본 발명에서, 상기 발현 수준을 측정하는 단계는 상기 형질 전환된 숙주 세포를 배양하는 단계를 더 포함하는 것일 수 있다.

본 발명에서, 상기 배양하는 단계는 항생제를 포함하는 LB 배지(Lysogeny broth)를 이용하여 수행될 수 있고, 상기 LB 배지는 시겔라(Shigella) 속 균주의 성장과 플라크 형성을 최적화하기 주세페 베르타니(Giuseppe Bertani)에 의해 위해 개발되었고, 일반적인 성분에는 펩티드, 카제인 펩톤, 비타민(B 비타민 포함), 미량 원소(질소, 황, 마그네슘), 무기질이 포함되며, 삼투압은 염화 나트륨으로 조절되는 것일 수 있으나, 이에 제한되지는 않는다.
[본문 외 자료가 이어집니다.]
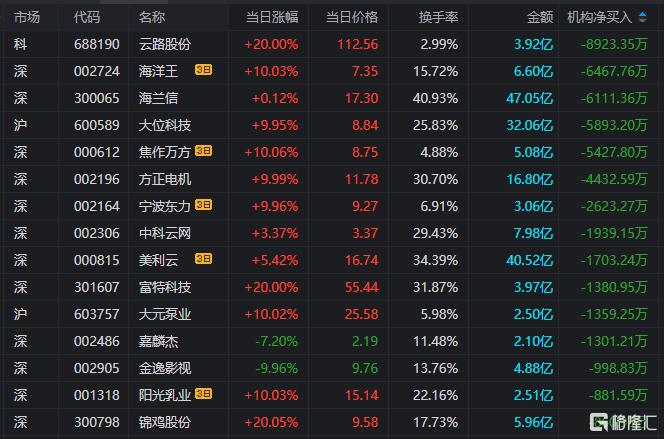Click the 3日 badge beside 美利云
The width and height of the screenshot is (664, 439).
pos(203,259)
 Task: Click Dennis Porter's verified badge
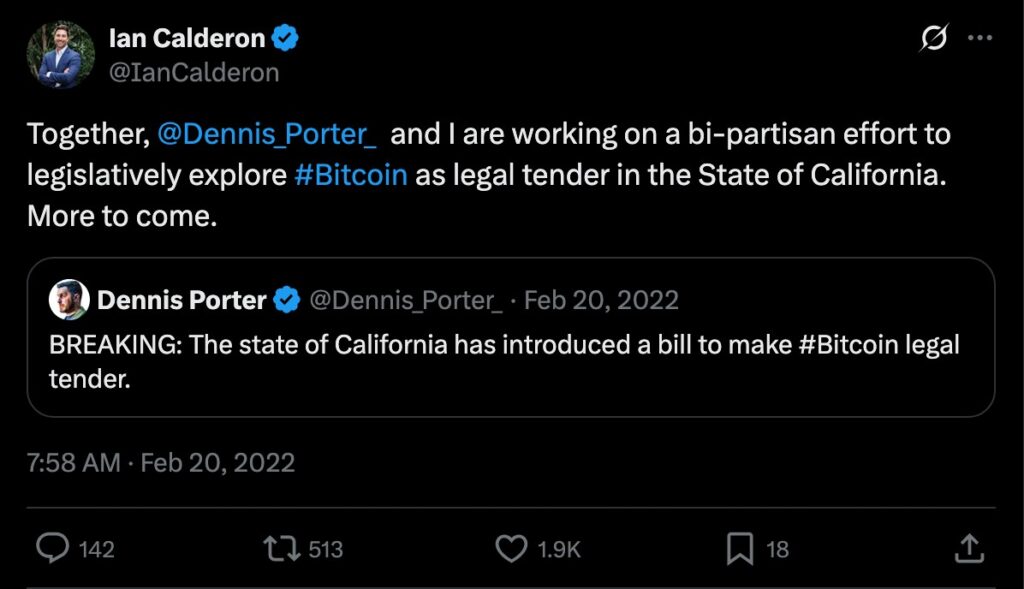pos(287,299)
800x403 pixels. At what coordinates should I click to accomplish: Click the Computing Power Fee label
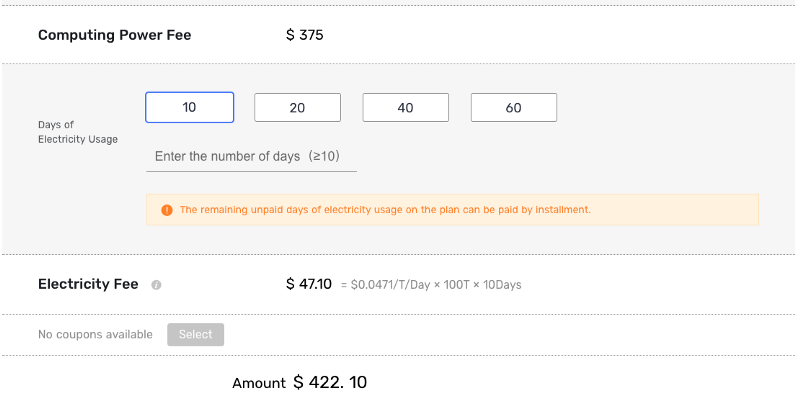pos(114,35)
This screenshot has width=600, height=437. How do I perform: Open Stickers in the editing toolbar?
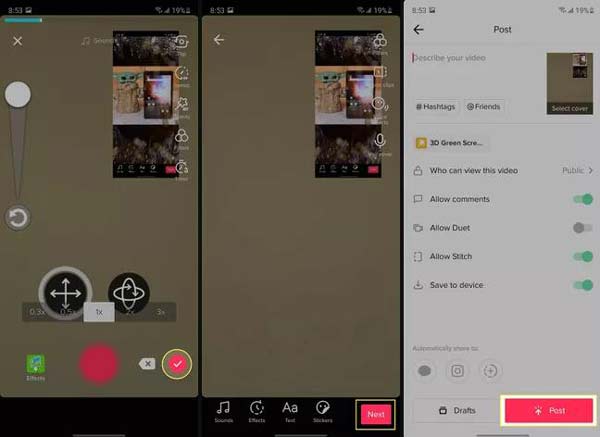[323, 412]

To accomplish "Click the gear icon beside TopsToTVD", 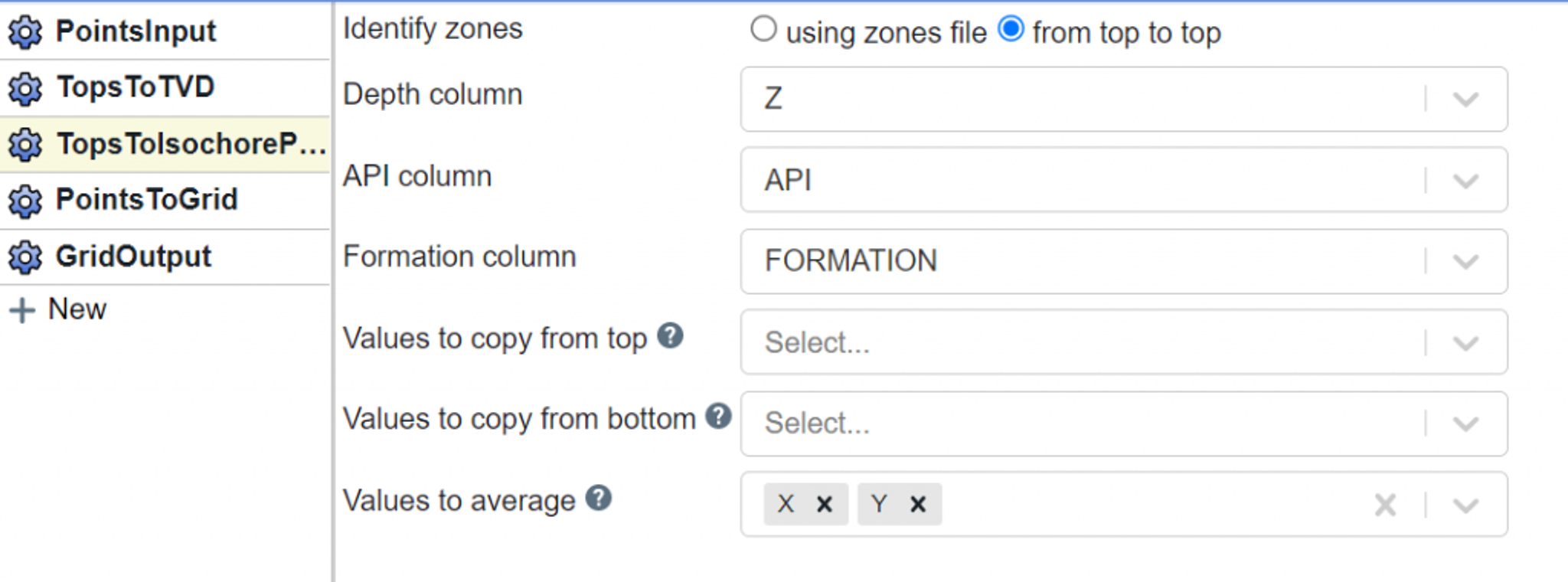I will [25, 89].
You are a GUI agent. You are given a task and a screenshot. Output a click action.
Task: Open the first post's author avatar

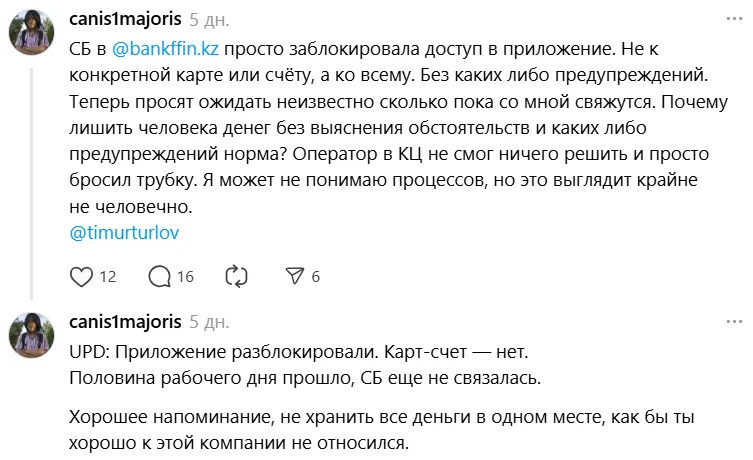pyautogui.click(x=30, y=33)
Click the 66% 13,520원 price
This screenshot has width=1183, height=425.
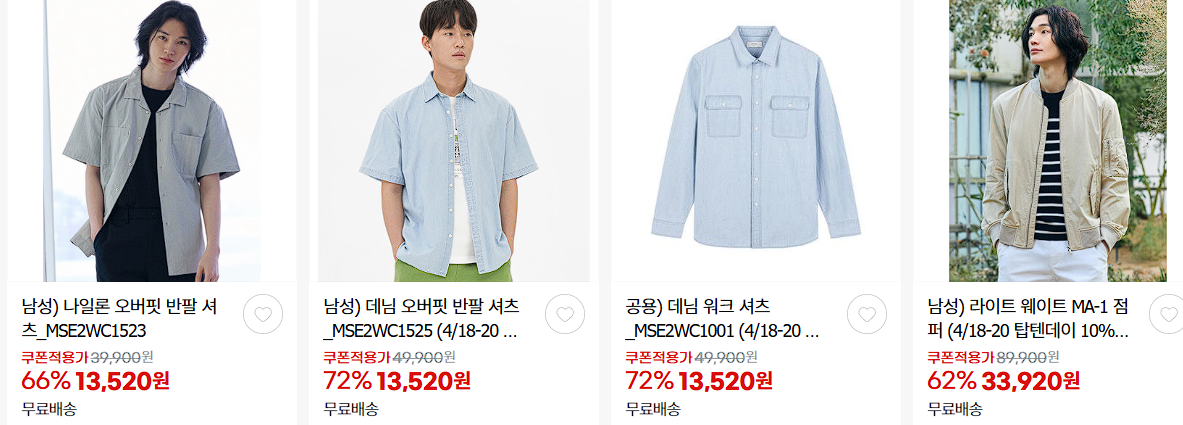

본 발명의 스크리닝 방법에서, 상기 총 깁스 자유 에너지 변화량(ΔG_total), 번역 개시 속도, 숙주 세포 및 도입에 관한 기재는 앞서 기재된 바와 중복되어 명세서의 과도한 복잡을 피하기 위하여 이하 그 자세한 기재를 생략한다.

본 발명에 따른 유전자 컨스트럭트를 포함하는 제조합 벡터를 숙주 세포 내로 도입하는 경우 상기 숙주 세포 내에서 모노머형 스트렙타비딘이 높은 생산량으로 발현될 수 있다.

또한, 본 발명에 따라 모노머형 스트렙타비딘을 발현하는 숙주 세포를 종양이 발병한 개체에 투여하는 경우, 상기 숙주 세포로부터 발현되는 모노머형 스트렙타비딘은 체내에서 그 기능성을 유지할 수 있다. 따라서, 종양을 타겟으로 하는 숙주 세포와 함께 종양의 진단용 또는 치료용 비오틴화(biotinylated) 약물을 함께 투여하게 되면 상기 비오틴화 약물은 모노머형 스트렙타비딘에 결합하여 암조직에만 선택적으로 작용할 수 있다.

도 1은 실험예 1에서 mSA 유전자를 단독으로 형질 도입시킨 플라스미드의 발현 결과를 나타낸 것이다.

도 2은 실험예 2에서 MBP-mSA 유전자 발현 결과를 나타낸 것이다.

도 3은 실험예 2에서 MBP-mSA 유전자 발현 및 활성 확인을 위한 웨스턴 블롯 결과를 나타낸 것이다.

도 4는 실험예 2에서 재조합 균주의 비오틴 결합을 분석한 결과를 그래프로 나타낸 것이다.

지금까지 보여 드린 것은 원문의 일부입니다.